The Cuyahoga Amateur Radio Society (CARS) asked for one of our technical presentations at their meeting on October 11th. I was able to give a presentation put together by Technical Specialist, Bob – K8MD, on DMR. He was out-of-town but I was able to give his presentation. There was plenty of questions and good discussion after the presentation. I brought one of my hotspots and a DMR radio to demonstrate the AmateurLogic.TV Sound Check Net on my multimode system. The net got started about when the meeting wrapped up which was perfect timing. If your club is interested in this or another technical topic, let me know!
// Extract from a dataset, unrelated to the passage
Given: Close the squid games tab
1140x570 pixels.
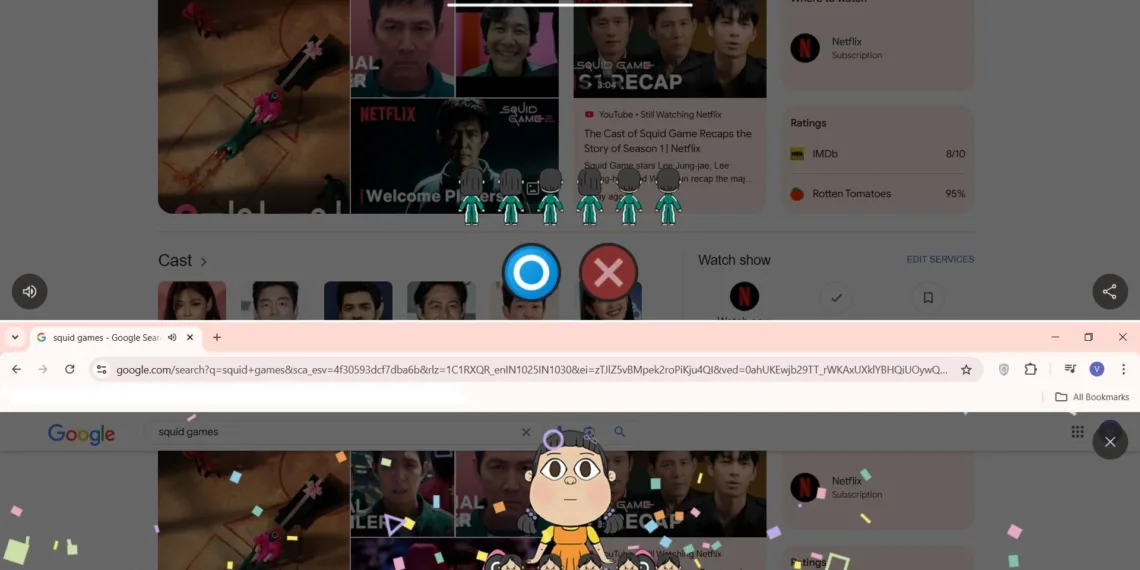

I heard from many hams that found my Hamshack Hotline tip useful in last month’s OSJ, including ones outside our section. Yes, they are reading THE OHIO Section Journal =) Some updates: even long after the DNS entry was removed, phones apparently cached the IP address. Some reported their phone still had green lights though the admin interface contained the old DNS entry. With this information, the phone will likely remain working until rebooted. Additionally, as suspected, other domains were seen. Replacing hhux.wizworks.net with hhux.hamshackhotline.com also worked. Some replaced the entire string with only hamshackhotline.com, leaving off subdomains like hhus (as was shown) or hhux. This won’t work either. The subdomain must remain intact.